3. The low season may be a better choice for the time of your visit
If you don’t like busy crowds, pick Autumn or Spring as your time to visit the city over summer. In 2017, Barcelona was the 12th most visited city in the world, with 8.9 million International visitors. From May through to September the city can get very busy.
If you’re wanting to stroll through the gothic quarter, admire your favourite Gaudí masterpieces and aren’t the biggest fan of extreme heat, then it would be better for you to visit during Spring or Autumn.
4. Sunday is a day to rest
Spain is a catholic- majority country, therefore Sunday is a day of rest and for many businesses this means that they will be shut. Barcelona does not completely shut down on every Sunday, but a significant number of businesses close. You will still be able to have fun and find places to eat, but your options will be more limited than a Saturday for example.
5. Be safe: don’t leave your belongings out of sight
As a city with a huge number of tourists coming in and out annually, petty crime is obviously a bit of an issue in the city. The theft of anything under 400 euros is just a misdemeanour, meaning the thief, if caught, would only receive a fine of 50 euros.
Therefore, it is important that you keep your personal things close to you, do not carry important items such as your wallet, cash, cards or ID in your pockets. Get a bum bag or money belt so that you can keep your belongings close to you or under your clothes. Handbags which cross your body are also a safer option. Also, whilst you’re in a restaurant or cafe, don’t drape your belongings over the chair or leave them out of sight.

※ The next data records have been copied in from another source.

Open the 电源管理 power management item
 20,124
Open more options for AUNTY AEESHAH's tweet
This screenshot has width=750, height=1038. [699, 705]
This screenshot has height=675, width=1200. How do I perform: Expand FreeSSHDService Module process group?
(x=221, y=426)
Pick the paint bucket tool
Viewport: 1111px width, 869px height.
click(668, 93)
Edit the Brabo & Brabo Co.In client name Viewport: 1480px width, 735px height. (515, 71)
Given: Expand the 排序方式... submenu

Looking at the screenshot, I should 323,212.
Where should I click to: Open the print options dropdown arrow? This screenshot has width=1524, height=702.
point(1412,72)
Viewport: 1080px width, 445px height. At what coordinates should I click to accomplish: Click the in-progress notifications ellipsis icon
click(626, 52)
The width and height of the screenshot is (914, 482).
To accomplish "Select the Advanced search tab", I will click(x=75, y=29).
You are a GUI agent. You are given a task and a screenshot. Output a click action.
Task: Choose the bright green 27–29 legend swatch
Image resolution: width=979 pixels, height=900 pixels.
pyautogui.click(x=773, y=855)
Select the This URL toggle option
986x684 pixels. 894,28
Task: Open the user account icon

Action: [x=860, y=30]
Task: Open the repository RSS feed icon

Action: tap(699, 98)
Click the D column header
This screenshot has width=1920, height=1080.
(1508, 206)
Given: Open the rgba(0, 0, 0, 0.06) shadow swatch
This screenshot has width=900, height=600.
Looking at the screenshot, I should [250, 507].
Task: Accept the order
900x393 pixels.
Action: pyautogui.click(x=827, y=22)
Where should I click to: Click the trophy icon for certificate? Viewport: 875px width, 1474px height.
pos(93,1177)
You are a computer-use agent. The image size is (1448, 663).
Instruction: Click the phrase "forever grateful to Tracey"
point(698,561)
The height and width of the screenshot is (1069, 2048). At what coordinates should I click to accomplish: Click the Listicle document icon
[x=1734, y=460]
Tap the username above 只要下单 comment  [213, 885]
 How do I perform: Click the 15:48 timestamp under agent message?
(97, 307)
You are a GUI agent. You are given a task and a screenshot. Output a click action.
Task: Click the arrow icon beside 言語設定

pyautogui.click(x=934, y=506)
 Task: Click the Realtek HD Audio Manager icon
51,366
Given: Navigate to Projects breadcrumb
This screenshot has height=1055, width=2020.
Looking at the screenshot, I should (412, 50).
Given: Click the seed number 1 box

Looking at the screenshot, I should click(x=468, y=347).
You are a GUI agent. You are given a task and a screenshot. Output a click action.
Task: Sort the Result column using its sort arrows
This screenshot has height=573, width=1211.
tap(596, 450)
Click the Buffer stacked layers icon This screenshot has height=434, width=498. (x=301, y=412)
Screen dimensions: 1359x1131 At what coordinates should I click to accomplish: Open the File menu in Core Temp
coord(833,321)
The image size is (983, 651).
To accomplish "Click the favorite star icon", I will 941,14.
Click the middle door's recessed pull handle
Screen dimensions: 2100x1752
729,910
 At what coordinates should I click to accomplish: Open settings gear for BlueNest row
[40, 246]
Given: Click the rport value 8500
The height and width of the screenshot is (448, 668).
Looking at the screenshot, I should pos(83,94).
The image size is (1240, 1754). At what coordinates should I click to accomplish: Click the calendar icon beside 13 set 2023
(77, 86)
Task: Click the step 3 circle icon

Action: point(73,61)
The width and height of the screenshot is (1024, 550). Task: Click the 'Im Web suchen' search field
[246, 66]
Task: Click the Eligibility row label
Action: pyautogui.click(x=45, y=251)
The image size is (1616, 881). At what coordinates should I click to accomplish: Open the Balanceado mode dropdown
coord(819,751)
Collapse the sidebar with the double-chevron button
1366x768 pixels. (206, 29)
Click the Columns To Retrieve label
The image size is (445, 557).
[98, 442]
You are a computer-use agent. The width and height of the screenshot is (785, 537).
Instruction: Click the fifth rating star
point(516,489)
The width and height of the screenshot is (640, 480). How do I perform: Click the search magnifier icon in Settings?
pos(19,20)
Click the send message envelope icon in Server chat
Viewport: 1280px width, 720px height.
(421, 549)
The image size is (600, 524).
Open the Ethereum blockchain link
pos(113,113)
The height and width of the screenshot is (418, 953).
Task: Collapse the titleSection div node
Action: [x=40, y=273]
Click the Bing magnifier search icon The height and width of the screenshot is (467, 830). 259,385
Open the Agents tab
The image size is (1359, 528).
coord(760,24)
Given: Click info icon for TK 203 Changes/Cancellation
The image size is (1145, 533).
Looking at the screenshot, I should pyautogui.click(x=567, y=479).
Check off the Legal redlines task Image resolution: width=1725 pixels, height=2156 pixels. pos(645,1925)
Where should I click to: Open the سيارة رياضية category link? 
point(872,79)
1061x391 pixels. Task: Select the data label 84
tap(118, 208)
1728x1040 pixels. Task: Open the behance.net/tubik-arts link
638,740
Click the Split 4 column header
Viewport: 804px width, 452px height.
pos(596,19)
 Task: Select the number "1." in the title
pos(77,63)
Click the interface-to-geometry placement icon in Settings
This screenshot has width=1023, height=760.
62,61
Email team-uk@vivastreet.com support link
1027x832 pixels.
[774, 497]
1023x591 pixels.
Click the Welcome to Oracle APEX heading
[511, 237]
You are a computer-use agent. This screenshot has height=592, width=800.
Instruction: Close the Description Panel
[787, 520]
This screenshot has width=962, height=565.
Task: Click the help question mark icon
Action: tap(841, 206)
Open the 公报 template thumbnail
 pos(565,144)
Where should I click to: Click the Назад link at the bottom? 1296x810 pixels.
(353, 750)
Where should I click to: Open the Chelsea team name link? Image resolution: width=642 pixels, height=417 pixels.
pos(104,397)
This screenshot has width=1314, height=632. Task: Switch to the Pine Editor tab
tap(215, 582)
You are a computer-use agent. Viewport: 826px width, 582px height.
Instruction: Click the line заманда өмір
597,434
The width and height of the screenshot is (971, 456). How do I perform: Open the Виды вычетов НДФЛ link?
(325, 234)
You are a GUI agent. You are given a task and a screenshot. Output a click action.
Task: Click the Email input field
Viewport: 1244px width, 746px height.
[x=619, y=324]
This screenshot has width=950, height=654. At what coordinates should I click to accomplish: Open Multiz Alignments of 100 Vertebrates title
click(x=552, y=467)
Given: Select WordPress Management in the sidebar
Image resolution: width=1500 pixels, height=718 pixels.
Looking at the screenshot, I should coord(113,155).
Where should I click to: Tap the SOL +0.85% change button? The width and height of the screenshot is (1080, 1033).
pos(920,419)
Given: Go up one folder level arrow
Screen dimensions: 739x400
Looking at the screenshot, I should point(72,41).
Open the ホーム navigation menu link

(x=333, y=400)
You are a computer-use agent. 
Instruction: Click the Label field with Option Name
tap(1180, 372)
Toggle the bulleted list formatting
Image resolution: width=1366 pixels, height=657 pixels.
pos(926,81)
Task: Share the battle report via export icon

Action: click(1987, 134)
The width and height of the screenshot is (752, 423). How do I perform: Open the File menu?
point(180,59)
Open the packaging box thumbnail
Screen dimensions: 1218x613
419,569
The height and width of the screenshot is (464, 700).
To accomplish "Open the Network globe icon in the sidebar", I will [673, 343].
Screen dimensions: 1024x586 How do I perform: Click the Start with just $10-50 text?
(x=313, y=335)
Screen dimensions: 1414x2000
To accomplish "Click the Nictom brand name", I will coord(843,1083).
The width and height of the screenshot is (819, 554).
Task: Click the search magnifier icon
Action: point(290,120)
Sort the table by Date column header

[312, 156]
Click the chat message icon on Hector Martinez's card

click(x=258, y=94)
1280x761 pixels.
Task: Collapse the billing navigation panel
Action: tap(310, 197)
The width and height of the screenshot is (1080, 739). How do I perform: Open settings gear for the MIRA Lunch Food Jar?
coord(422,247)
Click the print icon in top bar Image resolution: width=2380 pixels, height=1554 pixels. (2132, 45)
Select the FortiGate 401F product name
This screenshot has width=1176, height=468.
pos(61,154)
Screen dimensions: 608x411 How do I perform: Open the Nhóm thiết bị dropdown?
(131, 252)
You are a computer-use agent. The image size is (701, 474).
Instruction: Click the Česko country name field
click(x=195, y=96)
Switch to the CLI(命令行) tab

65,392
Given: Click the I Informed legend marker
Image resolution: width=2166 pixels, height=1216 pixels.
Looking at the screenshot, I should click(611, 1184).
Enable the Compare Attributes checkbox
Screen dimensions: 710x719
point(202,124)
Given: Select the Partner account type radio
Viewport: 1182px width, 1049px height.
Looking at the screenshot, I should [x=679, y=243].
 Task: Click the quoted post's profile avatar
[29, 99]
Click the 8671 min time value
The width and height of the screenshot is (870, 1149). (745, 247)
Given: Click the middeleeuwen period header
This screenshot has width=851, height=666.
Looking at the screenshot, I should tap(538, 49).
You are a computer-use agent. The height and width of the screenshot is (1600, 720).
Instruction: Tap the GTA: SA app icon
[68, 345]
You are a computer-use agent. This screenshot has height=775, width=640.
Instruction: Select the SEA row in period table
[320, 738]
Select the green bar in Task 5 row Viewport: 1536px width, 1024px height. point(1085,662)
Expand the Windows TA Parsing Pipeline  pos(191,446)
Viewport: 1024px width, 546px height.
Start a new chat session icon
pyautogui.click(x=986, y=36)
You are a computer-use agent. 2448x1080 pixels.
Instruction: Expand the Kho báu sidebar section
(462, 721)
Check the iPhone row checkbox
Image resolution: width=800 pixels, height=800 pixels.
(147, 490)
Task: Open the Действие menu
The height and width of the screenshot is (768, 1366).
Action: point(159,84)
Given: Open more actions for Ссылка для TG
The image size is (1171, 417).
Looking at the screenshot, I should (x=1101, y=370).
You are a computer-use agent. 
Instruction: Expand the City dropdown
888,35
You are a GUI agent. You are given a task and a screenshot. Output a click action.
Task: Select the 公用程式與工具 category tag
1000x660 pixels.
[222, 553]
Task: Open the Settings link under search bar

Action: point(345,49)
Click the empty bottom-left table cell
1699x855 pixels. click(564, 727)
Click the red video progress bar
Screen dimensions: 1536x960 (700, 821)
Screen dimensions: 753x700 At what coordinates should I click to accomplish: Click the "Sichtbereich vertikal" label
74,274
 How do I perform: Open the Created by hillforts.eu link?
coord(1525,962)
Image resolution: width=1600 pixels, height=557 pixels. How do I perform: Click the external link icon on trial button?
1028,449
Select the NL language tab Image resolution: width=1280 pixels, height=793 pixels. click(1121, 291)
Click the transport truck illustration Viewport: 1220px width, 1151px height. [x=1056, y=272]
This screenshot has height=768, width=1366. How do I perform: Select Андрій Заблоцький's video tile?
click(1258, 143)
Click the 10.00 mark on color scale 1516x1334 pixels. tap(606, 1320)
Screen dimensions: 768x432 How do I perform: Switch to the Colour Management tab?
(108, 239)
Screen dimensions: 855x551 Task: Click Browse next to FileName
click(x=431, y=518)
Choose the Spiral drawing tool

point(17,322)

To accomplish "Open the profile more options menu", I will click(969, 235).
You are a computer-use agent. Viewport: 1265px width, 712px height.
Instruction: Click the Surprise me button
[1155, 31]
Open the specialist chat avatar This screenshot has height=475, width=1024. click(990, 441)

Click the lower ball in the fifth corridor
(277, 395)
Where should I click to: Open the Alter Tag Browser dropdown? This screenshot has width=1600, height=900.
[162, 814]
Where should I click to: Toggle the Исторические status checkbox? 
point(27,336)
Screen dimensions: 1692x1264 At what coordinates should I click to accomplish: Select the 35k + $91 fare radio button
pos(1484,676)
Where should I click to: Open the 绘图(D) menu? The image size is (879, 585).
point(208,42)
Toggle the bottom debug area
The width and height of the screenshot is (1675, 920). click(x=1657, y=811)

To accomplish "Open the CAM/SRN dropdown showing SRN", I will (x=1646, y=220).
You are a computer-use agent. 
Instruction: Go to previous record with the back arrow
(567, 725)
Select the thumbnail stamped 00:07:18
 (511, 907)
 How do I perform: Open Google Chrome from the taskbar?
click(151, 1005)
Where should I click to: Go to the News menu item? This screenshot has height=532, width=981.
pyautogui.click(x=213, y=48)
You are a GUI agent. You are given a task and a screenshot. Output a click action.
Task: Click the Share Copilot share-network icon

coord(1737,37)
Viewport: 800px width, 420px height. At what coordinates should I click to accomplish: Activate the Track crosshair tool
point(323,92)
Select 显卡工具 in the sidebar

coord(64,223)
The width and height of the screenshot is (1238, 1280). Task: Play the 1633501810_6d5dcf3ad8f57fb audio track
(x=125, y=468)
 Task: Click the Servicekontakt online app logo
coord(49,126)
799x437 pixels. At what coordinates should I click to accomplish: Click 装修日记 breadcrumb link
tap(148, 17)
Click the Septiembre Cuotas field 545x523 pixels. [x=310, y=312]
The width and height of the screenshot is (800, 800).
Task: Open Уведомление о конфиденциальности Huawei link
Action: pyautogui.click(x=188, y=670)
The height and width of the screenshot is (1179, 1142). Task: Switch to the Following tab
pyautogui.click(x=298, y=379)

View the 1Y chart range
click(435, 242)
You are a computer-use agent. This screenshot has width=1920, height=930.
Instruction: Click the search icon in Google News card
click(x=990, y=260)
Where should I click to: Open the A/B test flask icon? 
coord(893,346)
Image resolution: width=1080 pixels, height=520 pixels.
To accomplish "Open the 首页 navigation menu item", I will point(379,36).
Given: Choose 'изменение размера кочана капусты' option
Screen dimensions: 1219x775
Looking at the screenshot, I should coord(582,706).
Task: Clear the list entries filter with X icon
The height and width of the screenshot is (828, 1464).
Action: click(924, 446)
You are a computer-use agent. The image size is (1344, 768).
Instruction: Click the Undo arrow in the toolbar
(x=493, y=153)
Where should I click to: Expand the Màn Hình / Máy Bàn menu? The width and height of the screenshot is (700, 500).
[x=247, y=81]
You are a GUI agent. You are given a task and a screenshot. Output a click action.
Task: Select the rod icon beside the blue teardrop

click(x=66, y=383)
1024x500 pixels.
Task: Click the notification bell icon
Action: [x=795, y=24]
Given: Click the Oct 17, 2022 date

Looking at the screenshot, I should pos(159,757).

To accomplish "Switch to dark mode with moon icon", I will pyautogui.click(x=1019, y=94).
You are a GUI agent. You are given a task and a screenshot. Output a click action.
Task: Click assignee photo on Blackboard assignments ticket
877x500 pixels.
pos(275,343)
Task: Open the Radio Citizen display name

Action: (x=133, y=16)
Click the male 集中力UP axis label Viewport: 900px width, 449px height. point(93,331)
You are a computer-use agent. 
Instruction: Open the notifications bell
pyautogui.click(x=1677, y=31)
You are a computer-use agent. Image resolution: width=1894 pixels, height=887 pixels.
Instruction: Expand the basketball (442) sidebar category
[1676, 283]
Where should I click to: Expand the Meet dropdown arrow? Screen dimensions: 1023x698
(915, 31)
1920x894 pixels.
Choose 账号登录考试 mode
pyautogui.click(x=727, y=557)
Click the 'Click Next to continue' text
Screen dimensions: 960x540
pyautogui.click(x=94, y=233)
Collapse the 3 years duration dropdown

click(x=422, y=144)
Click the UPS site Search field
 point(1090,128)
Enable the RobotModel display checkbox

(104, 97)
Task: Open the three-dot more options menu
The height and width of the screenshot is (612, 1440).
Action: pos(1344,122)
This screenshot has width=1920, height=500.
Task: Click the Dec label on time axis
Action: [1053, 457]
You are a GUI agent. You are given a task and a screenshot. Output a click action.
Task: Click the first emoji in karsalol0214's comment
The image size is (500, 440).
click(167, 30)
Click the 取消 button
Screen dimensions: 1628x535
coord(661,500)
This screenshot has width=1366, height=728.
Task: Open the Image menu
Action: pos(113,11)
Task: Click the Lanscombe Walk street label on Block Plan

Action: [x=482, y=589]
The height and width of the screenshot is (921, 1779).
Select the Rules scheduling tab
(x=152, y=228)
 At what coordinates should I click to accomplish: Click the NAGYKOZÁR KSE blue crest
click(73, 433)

6. Supermarkets: wheres best to shop
Barcelona has a huge selection of supermarkets, and these will be so different to those of England and America that you will be fascinated. Everything is slightly different, and the products are generally higher quality. Mercadona is probably the cheapest supermarket overall, closely followed by Alcampo, but also make sure to check out your local supermarket to get to know your locals.
7. Adapting to the local routine
Although eating at 11pm sounds crazy, it is completely normal in Spain. If you’re someone who is used to eating dinner at 5pm, brace yourself, this is the time that most Spanish have their merienda (mid afternoon snack). Dinner tends to be between 8pm and 11pm, and drinks can start at any time up to midnight, be prepared not to leave the house until 1am.
The local routine also means that you must take into account timings for siestas. Often, shops and restaurants close between 4pm to 8pm.
8. Beaches in Barcelona
Barceloneta, made in preparation for the city’s 1992 Summer Olympics, is one of the best urban beaches worldwide. However, this beach is also one of the busiest in Barcelona and therefore not the cleanest. During the hotter season it can be especially difficult to find a spot at the beach. The town itself however is definitely worth a visit whilst in Barcelona, it is extremely beautiful. However you could consider other beaches in Barcelona such as Bogatell, Mar Bella or Nova Icaria.
When visiting Barceloneta, and many of the beaches in Barcelona, avoid the guys who stroll up and down the beach selling beers and mojitos. Buying from these people is illegal and causes a bit of an upset with the local vendors. As well as this, the locations where the beers, juices and fruits are stored are extremely unhygienic (often in sewers around the city).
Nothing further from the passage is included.